Чауш смутился. До сих пор его не расспрашивали, а теперь вдруг... о письме. Кара Ибрагим воскликнул злобно:

— «Я, эфенди, да, эфенди...» Чего ты трясешься? Не вешаю же я тебя! Ты помнишь, какой дорогой шел?

— Дороги не знал, расспрашивал путников и помаленьку добрался до Ала-киоя.

— Не встречались ли тебе вооруженные люди, не спрашивал ли кто тебя, чего ты ищешь?

Сержант теперь вспомнил, что ему действительно попадались люди, ахряне, расспрашивали и провожали дальше. Кто они были, — он не поинтересовался. Кара Ибрагим долго смотрел на него и с сожалением вымолвил:

— Ты думаешь, что это были прохожие, возчики... И откуда тебе догадаться с твоей пустой головой, что это были верные люди разбойника? Ну, а когда ты добрался, что ты видел?

— Ничего. Люди занимаются полевыми работами, молотят.

— Другого ничего не видал?

— Чего другого, эфенди?

— Не понял ли ты, что вступаешь во вражий край? Не заметил ли ты, что не видно ни одного слуги царя?

— Вооруженные были, но все помаки и райя.

— Ну? И это тебя не удивило?

— Я думал, что они султаном поставлены. Как же нам знать государевы помыслы?

— В этом ты прав. А тот, вельможа, сошел ли к тебе? Спрашивал ли тебя о чем-нибудь?

— Нет, эфенди, меня он не позвал. Стража звала меня, чтоб накормить, но ведь со мной были харчи, и я не пошел.
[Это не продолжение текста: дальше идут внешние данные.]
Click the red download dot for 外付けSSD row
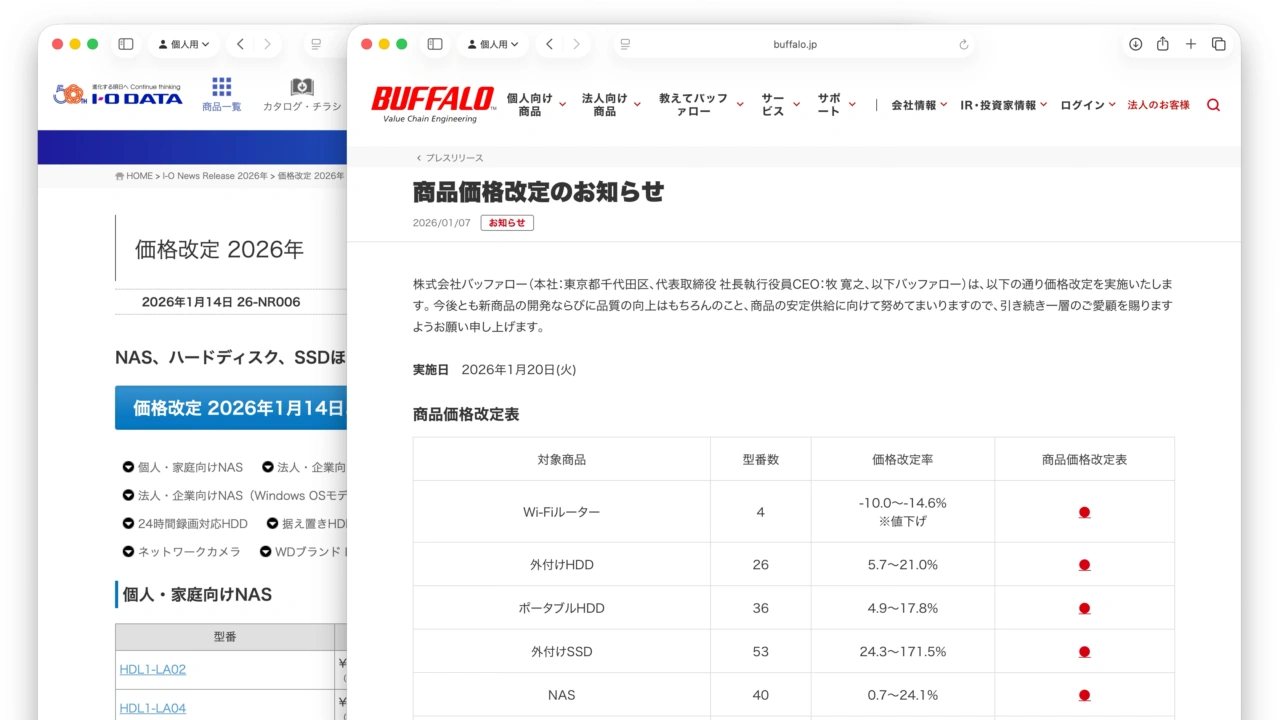 1084,651
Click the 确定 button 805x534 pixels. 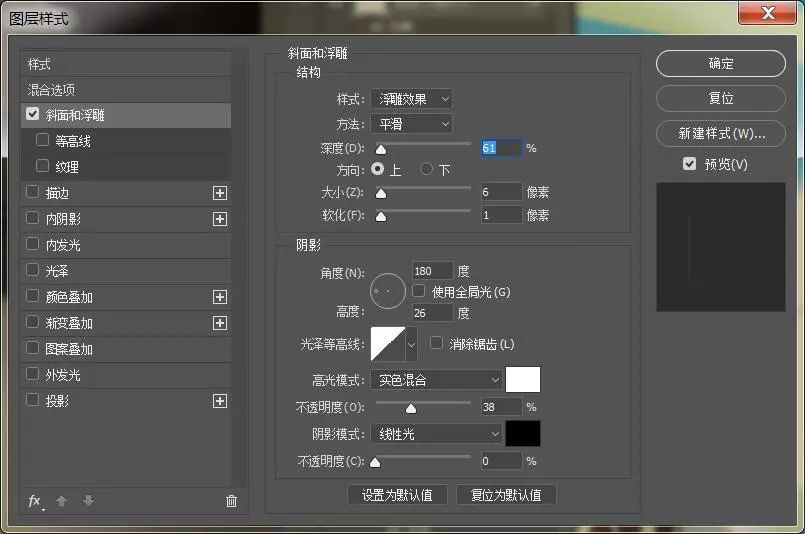tap(721, 63)
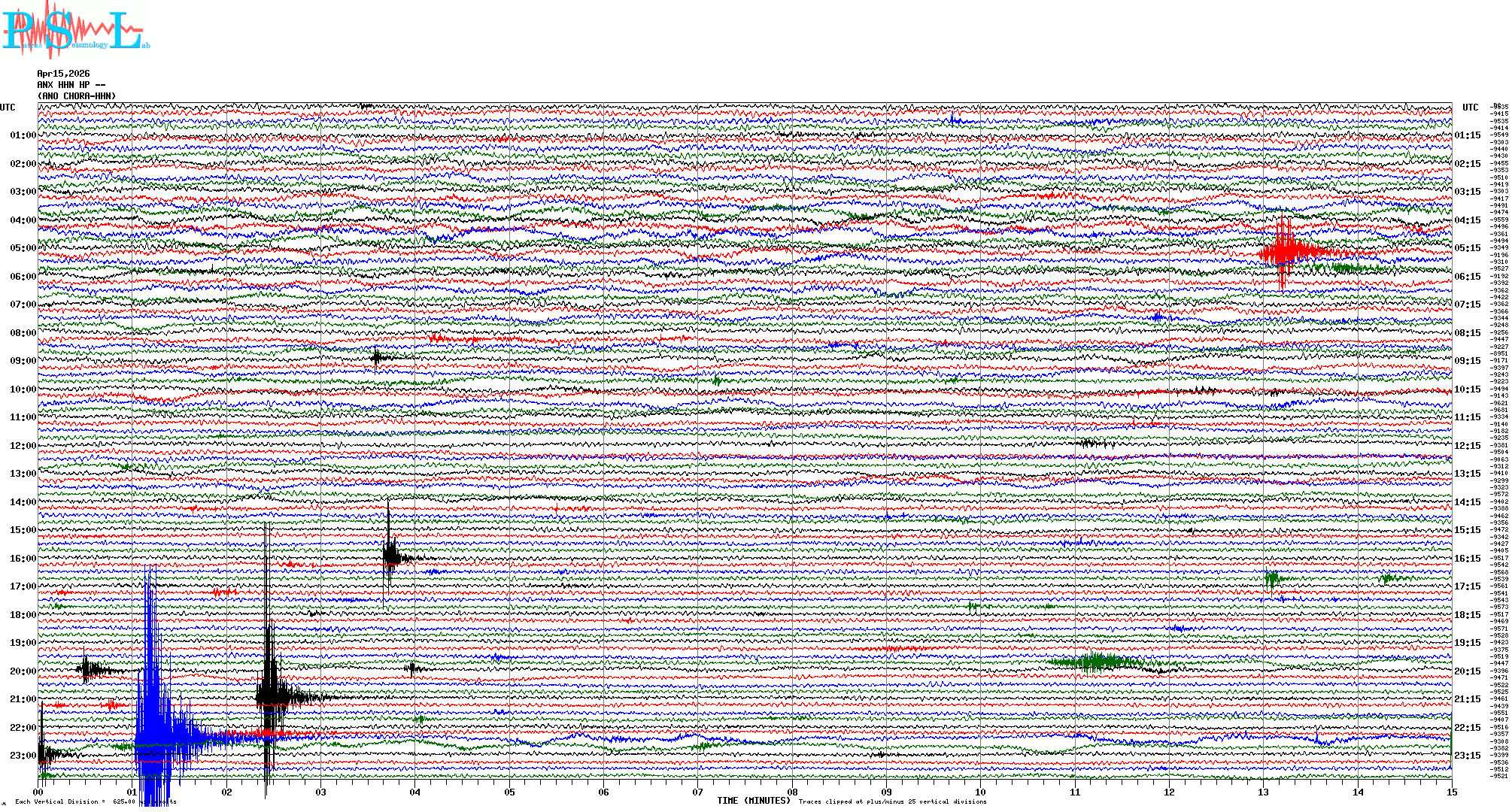Click the red seismic event near 05:15
The height and width of the screenshot is (812, 1512).
click(1285, 253)
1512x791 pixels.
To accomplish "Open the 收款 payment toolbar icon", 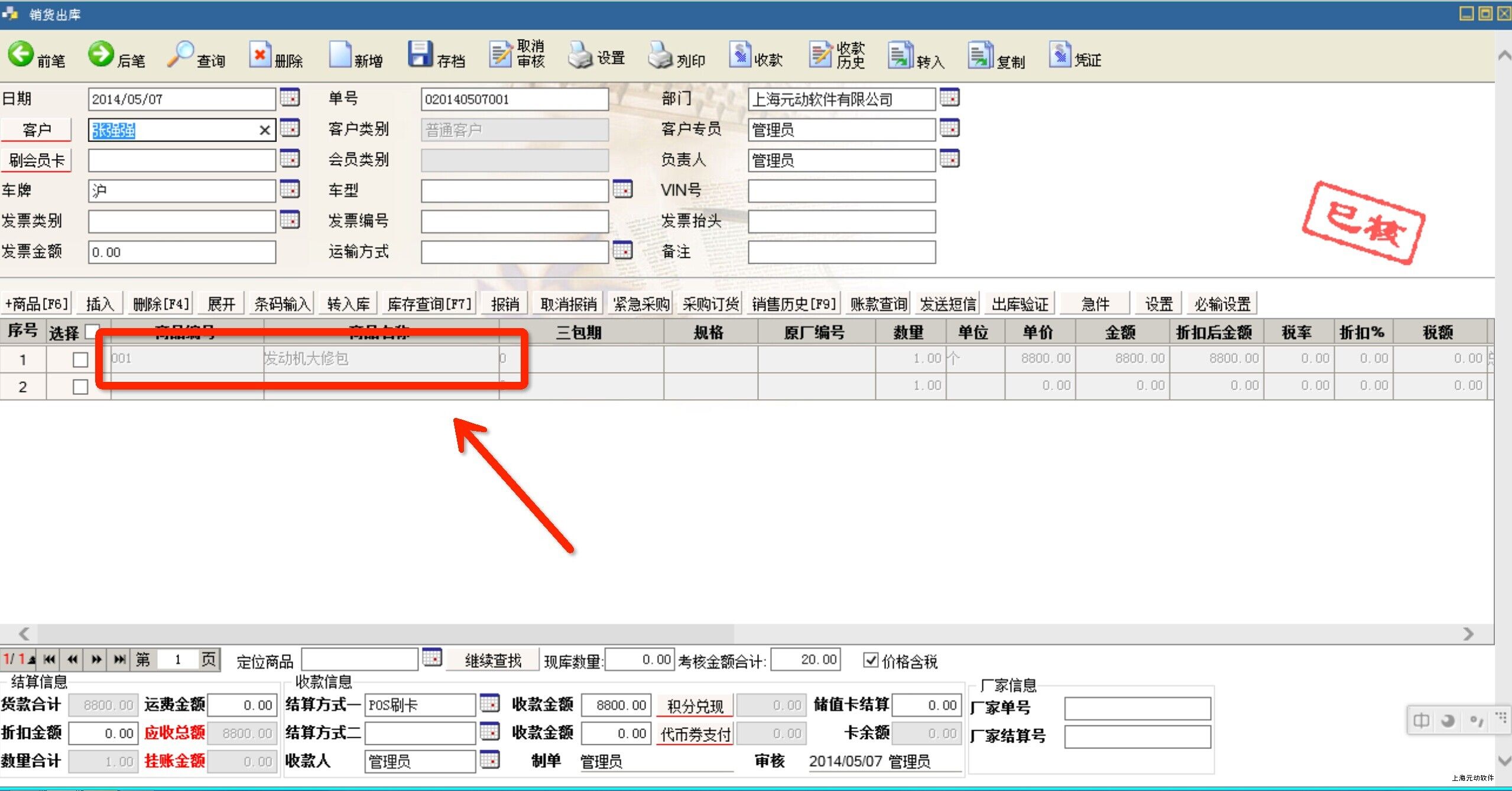I will click(739, 54).
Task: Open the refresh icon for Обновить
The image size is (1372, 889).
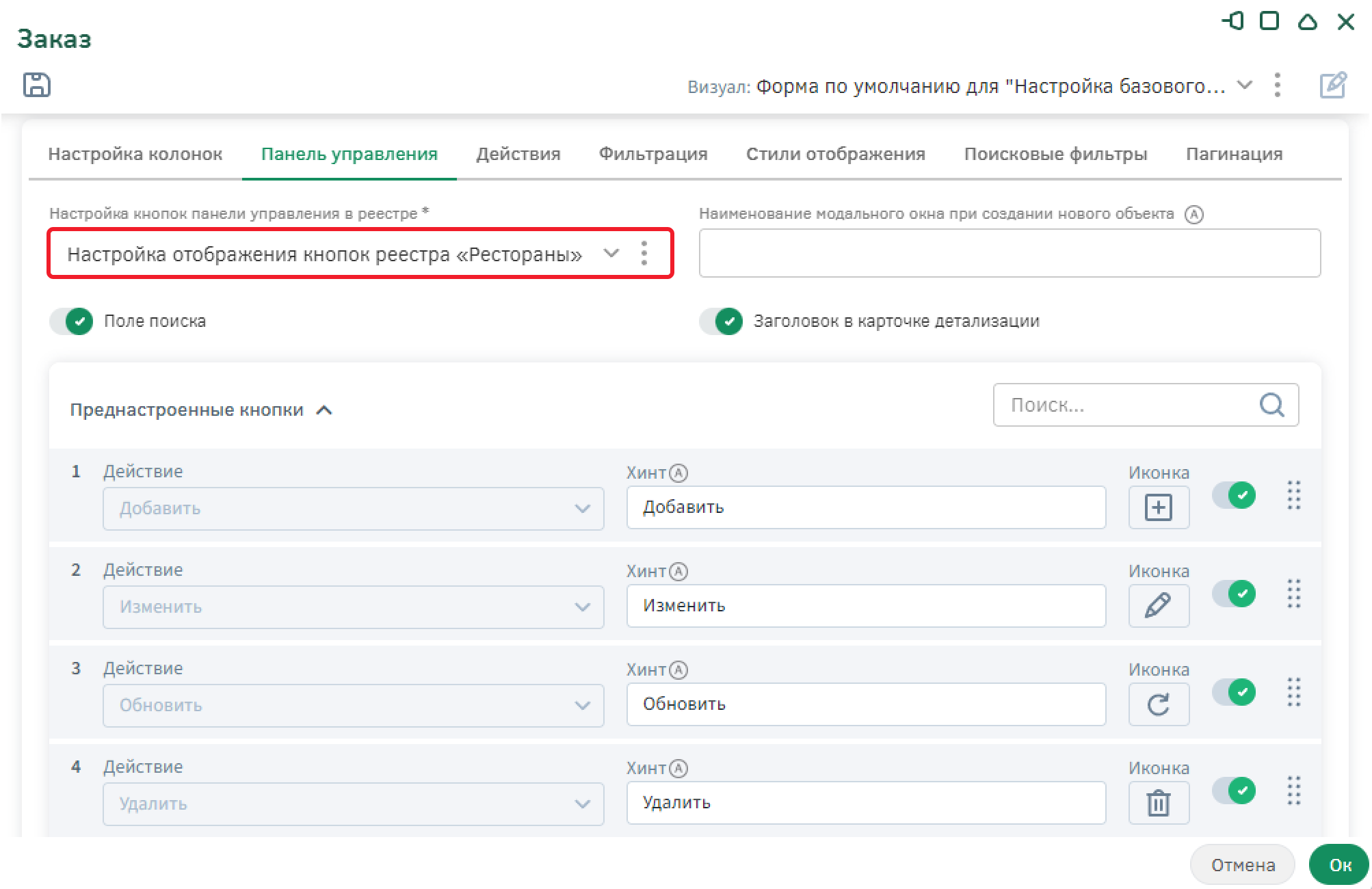Action: tap(1158, 704)
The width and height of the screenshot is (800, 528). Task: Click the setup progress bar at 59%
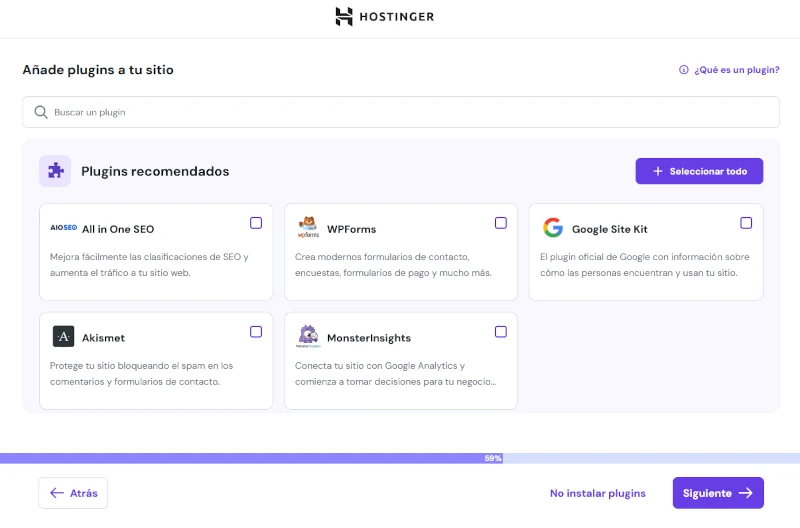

— Хорошо сделал. Только откуда ты такой болван, что у тебя ничего не узнаешь? Хоть бы дорогу запомнил, чтобы не плутал, как овца, если я пошлю тебя в другой раз! Ну, ступай!

Кара Ибрагим задумался. Но не о Синапе думал он. Синап — не единственная забота падишаха. Еще и другие разбойники вроде него рыщут по Румелии; падает сила османов! Эта мысль кольнула его, как ядовитое жало осы, от нее вскипела в нем кровь. Он вспомнил и слова Дели Софты, что рыба начинает гнить с головы. Нет, ему не хотелось верить, что великий диван слабеет, что ислам погибнет...

Он все-таки знал, что войско султана движется медленно, но когда дойдет, то сомнет врага в лепешку. Те, сильные вельможи, знают, что делают, они не позволят кому попало нарушать свой покой.

Стиснувший его горло обруч мало-помалу ослаб, он погрузился в спокойствие, как в теплую воду. Крепка власть султана, глубоко заложен ее фундамент. Кто может расшатать его?

Кара Ибрагим двинулся к дому. Глубокий покой лежал над окрестными холмами, луга отливали зеленью, и солнце жгло, как раскаленное железо.

Трое солдат ссорились из-за какой-то тряпки. Она им понадобилась для чистки ружья. Один из них громко крикнул:

— Отправить бы тебя к Мехмед Синапу, чтоб он с тебя шкуру содрал!